Défi 1. Reproduisez le passage du courrier des lecteurs qui va de « À propos du » jusqu'à « pré­sident Fran­çois Ailleret. ».
Défi 2. Poursuivez le courrier des lecteurs à partir de l'endroit où il s'interrompt.

Extrait du document.

Le courrier des lecteurs

Dossier : ExpressionsMagazine N°572 Février 2002

À propos du n° 559, novembre 2000 Les X étrangers par Maurice BERNARD (48)

L’article paru en novembre 2000 sous la signa­ture de Mau­rice Ber­nard (48) dans le numé­ro consa­cré aux X étran­gers a sus­ci­té la réac­tion d’un cer­tain nombre de cama­rades, ce qui a don­né lieu à une mise au point du pré­sident Fran­çois Ailleret.
Nos lec­teurs trou­ve­ront ici l’essentiel d’une lettre adres­sée par Mau­rice Ber­nard à ces camarades.

… Je me suis éton­né, en effet, que, quelques cama­rades, sans prendre contact avec moi, aient cru inter­pré­ter ma pen­sée, lire entre les lignes de la légende d’une pho­to (certes impru­dente et mal­adroite, j’y revien­drai) des asser­tions ima­gi­naires et essayer de les faire par­ta­ger ici ou là. Auprès des quelques per­sonnes qui ont eu la cour­toi­sie de me faire part de leur trouble ou de leur éton­ne­ment, je me suis expli­qué serei­ne­ment et ai obte­nu, je crois, leur abso­lu­tion ! Je men­tionne, en pas­sant, que de nom­breux lec­teurs n’ont rien trou­vé à redire ni au texte ni à son illustration.

Vous men­tion­nez dans votre lettre du 13 octobre que l’article que j’ai fait paraître dans La Jaune et la Rouge sou­lève trois questions.

La pre­mière, le choix de l’illustration.

Pour illus­trer mon texte j’avais cher­ché un cli­ché repré­sen­tant, par exemple, la Taupe de Casa­blan­ca… en vain. L’excellente pho­to­gra­phie de la Taupe arabe du lycée Bugeaud d’Alger (datée de 1947) que je pos­sé­dais, quoiqu’elle eût un rap­port ambi­gu avec le corps de l’article, m’avait séduit. Elle per­met­tait tout à la fois :

  • d’honorer la mémoire de l’excellent pro­fes­seur que fut Saint-Jean,
  • d’évoquer le défi­cit des musul­mans d’Algérie dans les pro­mo­tions de l’X,
  • de sou­li­gner l’émergence remar­quable des élites issues de la com­mu­nau­té juive d’Algérie,
  • de per­mettre à quelques lec­teurs de revoir l’image de leurs vingt ans.

Données fournies.

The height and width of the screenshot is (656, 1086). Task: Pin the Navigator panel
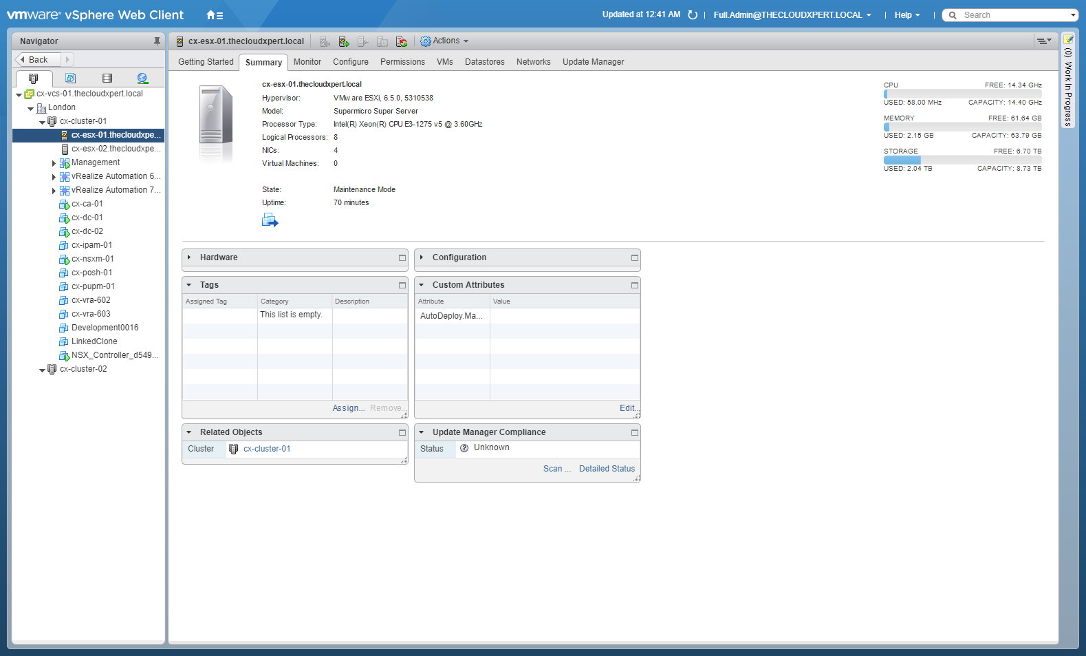[157, 41]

Bonne réponse 1.
À propos du n° 559, novembre 2000 Les X étrangers par Maurice BERNARD (48)

L’article paru en novembre 2000 sous la signa­ture de Mau­rice Ber­nard (48) dans le numé­ro consa­cré aux X étran­gers a sus­ci­té la réac­tion d’un cer­tain nombre de cama­rades, ce qui a don­né lieu à une mise au point du pré­sident Fran­çois Ailleret.

Bonne réponse 2.
Ce choix, naïf et de fait mal­adroit, s’est révé­lé ambi­gu aux yeux de cer­tains lec­teurs : j’en conviens et je le regrette. Cepen­dant ne fei­gnons pas de pen­ser que cer­tains cama­rades auraient pu un ins­tant croire qu’Alger n’était pas jusqu’en 1962 une ville française !

La seconde ques­tion est rela­tive à la cita­tion du décret Crémieux.

Vous men­tion­nez dans votre lettre qu’Henri Bou­men­dil (44) a pro­po­sé, à la place de la mienne, une autre rédac­tion : “ La com­mu­nau­té juive d’Algérie, deve­nue fran­çaise grâce au décret Cré­mieux de 1870, a four­ni à l’École polytechnique… ”

J’approuve cette rédac­tion, elle est meilleure que la mienne. Ceci étant, l’expression que j’ai uti­li­sée quoique impru­dente n’implique aucun favo­ri­tisme ou pri­vi­lège (voir par exemple Le Petit Robert).

D’autre part, si j’avais cité la par­tie du décret Cré­mieux rela­tive aux musul­mans, il m’aurait fal­lu expli­quer pour­quoi ceux-ci furent si peu nom­breux à en béné­fi­cier, donc déve­lop­per des consi­dé­ra­tions poli­tiques, socio­lo­giques et reli­gieuses tota­le­ment hors sujet.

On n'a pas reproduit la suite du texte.